ADDENDUM October 2024. As the answer accumulates 10 upvotes, I re-read it, to avoid serious errors. In this answer, I couldn't find one, but it contains a hint that may lead to a major misunderstanding. The $C N O$ cycle in the Sun-mass star is a minor contributor to the energetics, and basically turns on when the star stability is perturbed significantly. In the major $pp$-cycle, helium sinks into the core, the core expands and the star heats up while on the main sequence. All stars do, from dwarfs to giants¹. The $C N O$-dominated star lives a much shorter life than the Sun; the $C N O$ corrective conflagrations in the Sun's core (unnoticeable from the surface) help a bit with the availability of H, but at the same time burn H$\to$He much more intensely. There's not a bump on the mass-lifetime graph of the main sequence stars around the solar mass. Reading the original answer, I thought that the reader may get an impression that the Sun's mass is somehow optimal w.r.t. lifetime due to the $C N O$ cycle; this is not the case at all. The more $C N O$ cycle is at play in the $pp$-dominated star, the calmer is it in the long term, but this does not add to its longevity.

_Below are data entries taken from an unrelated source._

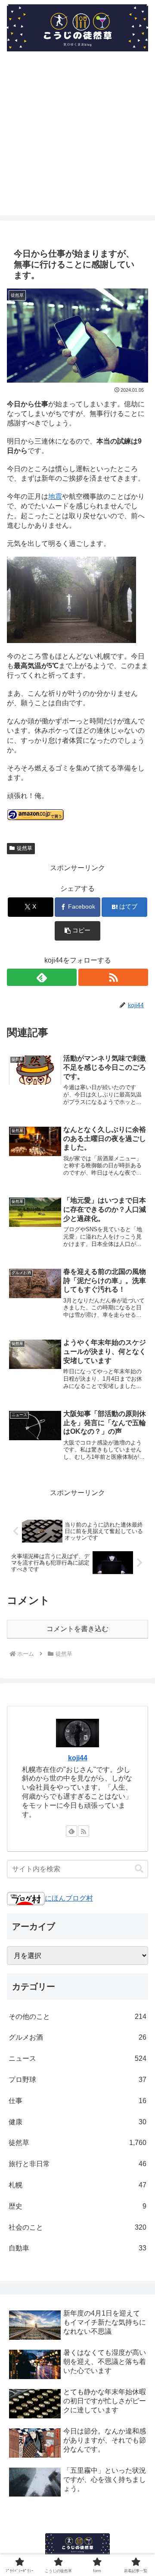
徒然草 (24, 848)
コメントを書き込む (77, 1628)
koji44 (77, 1758)
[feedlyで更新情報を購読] (42, 977)
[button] (78, 931)
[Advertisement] (77, 137)
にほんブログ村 (69, 1898)
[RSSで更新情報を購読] (113, 977)
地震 (55, 496)
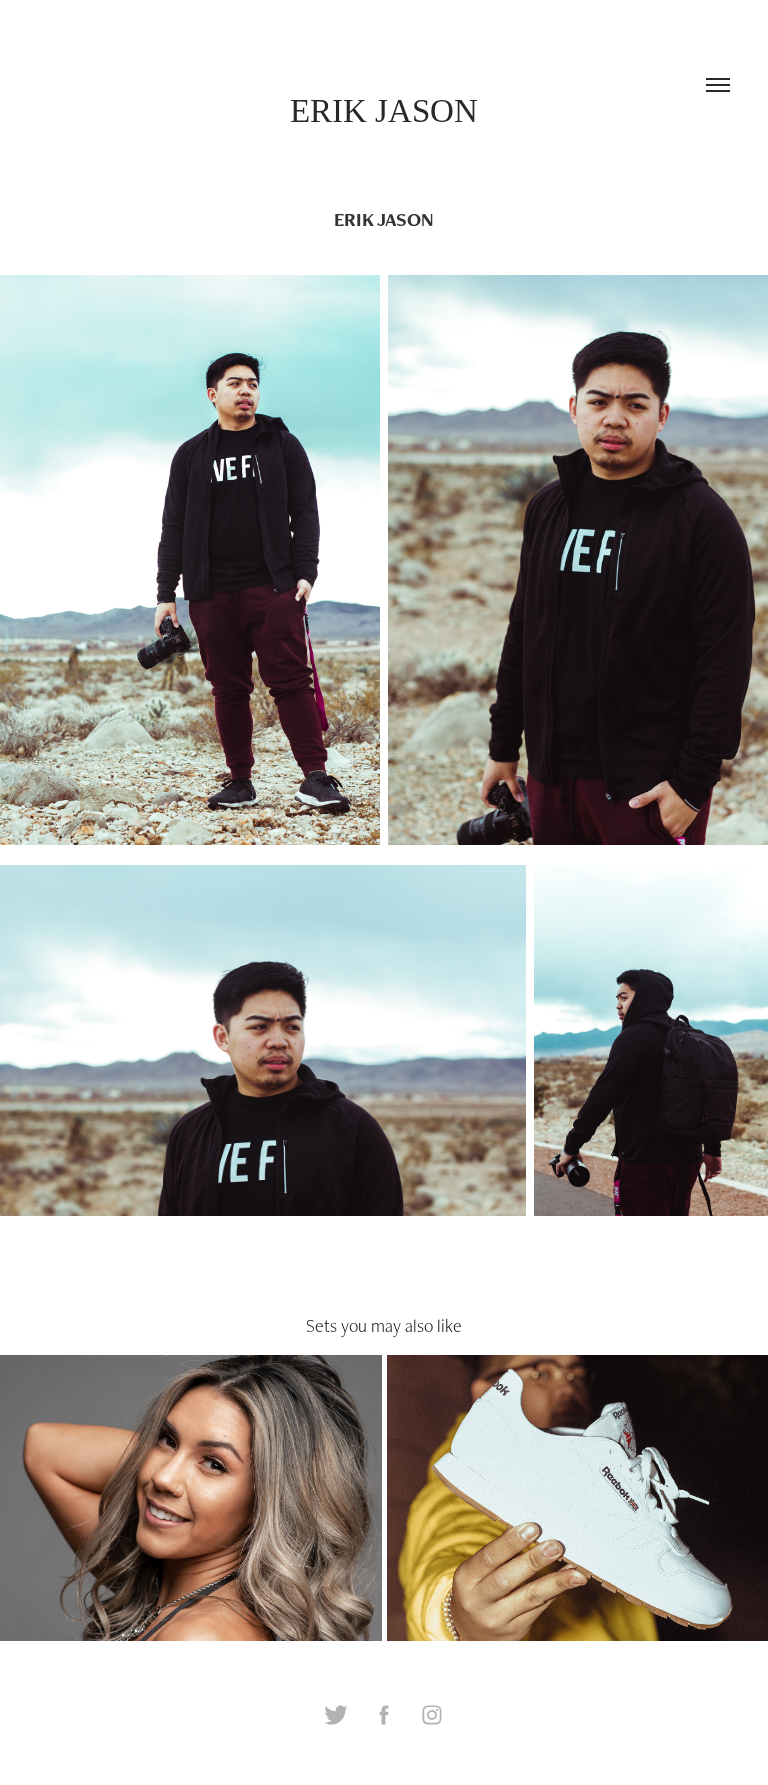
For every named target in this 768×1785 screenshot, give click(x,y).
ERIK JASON (384, 111)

Another star vs. biological life factoid that perhaps belongs into the answer, as it is often misunderstood, is that the Sun has about $5\cdot10^9$ years before jumping off the main sequence due to H depletion. It is often incorrectly inferred that the Earth has about the same time of habitability. I hate to disappoint my reader, but recall that all stars heat up at the main sequence. Complex life has about 0.1 of this time before the surface becomes too hot, and primitive prokaryote life may survive underground twice as long. We, surface-dwelling eukaryotes, single- or multicellular, have "only" about $\approx$500 millions of years of survivable condition on Earth; and in $\approx$1 billion years, the planet's water will boil off, and it will be entirely dry to the depths where even simplest life would be possible.
These numbers are still truly astronomic in their scale; the first animal forms of life began colonising the Earth's surface less than 500 million years ago (470, to be exact), so we're not yet even in the middle of Earth's surface habitable period.